### PAGE EXTRACT

Recurring Situations

  • Lunch break or office hours: many arrivals in a short time, disorderly parking on sidewalks.

  • School or university exit times: waves of arrivals with short but repeated peaks.

  • Interchange nodes for bus, tram, and metro: high turnover, constant demand for orderly bays.

Action Plan

Phase 1 – Data collection and alignment

  • Access provider data in basic formats, rack inventory, and policy criteria such as accessibility radius, aesthetics, safety, and constraints.

Phase 2 – Analysis and priority map

  • Compute PI1 and PI2, create the gap map, shortlist the first 10 to 15 candidate cells, and conduct targeted site visits.

Phase 3 – Pilot in 1 to 2 areas

  • Light installation using modular or temporary racks, or relocation of underused racks, plus neighborhood communication.

Phase 4 – Evaluation and scaling

  • Measure before and after, update the map, and extend to other priority areas.

Risks and Mitigations

  • Problem displacement: accumulations shift by 100 to 200 meters. Mitigation: continuous monitoring and micro adjustments.

### WORK ITEM A
State whether each statement below agrees with the parking action plan, quoting the deciding words from it: (i) the pilot is limited to 1 to 2 areas; (ii) the second phase shortlists the first 20 to 25 candidate cells; (iii) under problem displacement, accumulations shift by 100 to 200 meters.
### WORK ITEM B
Pick up the parking action plan after its last line and continue it.

### Extracted records
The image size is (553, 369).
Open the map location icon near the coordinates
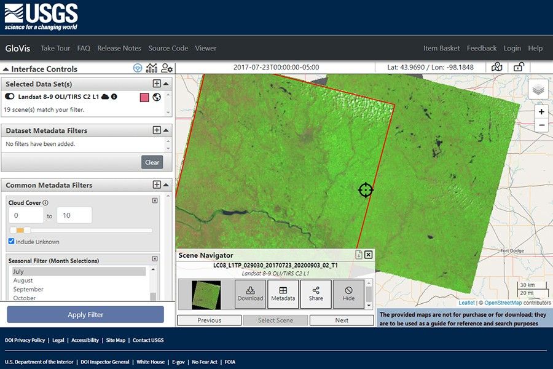point(497,66)
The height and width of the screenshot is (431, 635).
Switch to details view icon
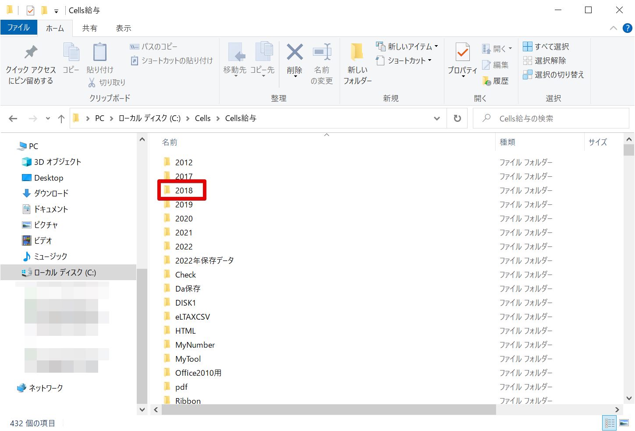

### TASK RESULT A
(i) Yes: "Phase 3 – Pilot in 1 to 2 areas"
(ii) No: "shortlist the first 10 to 15 candidate cells"
(iii) Yes: "accumulations shift by 100 to 200 meters"

### TASK RESULT B
  • Underuse of new racks: incorrect placement. Mitigation: start with modular installations and A/B test micro relocations.

  • Local opposition: concerns about space occupation. Mitigation: choose compact, orderly street furniture, share data and pilot duration, and present relocation alternatives.

Urbiverse All in One Intelligence

  • Hotspot maps for intensity and frequency;

  • Gap map overlaying demand and the current network;

  • Priority list with PI1 and PI2 justifications;

  • Guidelines for a 3 to 6 month pilot and scaling criteria.

Why Choose SWITCH

  • Integrated platform for advanced analytics, forecasting, and simulation in a single environment;

  • Operations in Italy and Europe;

  • Experience in mobility planning and operations projects.

Overall Results

With a few data types and a clear methodology, Turin obtained an objective basis for deciding where to install or relocate micromobility hubs to achieve a city that is tidier, more accessible, and transparent in its choices.

Want the same workflow for your project or company? Book a call or write to info@getswitch.io.

 

FAQ

How long for a first map?
Typically 2 to 4 weeks from data access.

Can we relocate existing racks instead of buying new ones?
Yes. The map also highlights redundancies. Where supply is excessive, relocation can be considered.

If I produce or install micromobility hubs such as smart racks, e-bike or e-scooter charging, or lockers, can I work with you?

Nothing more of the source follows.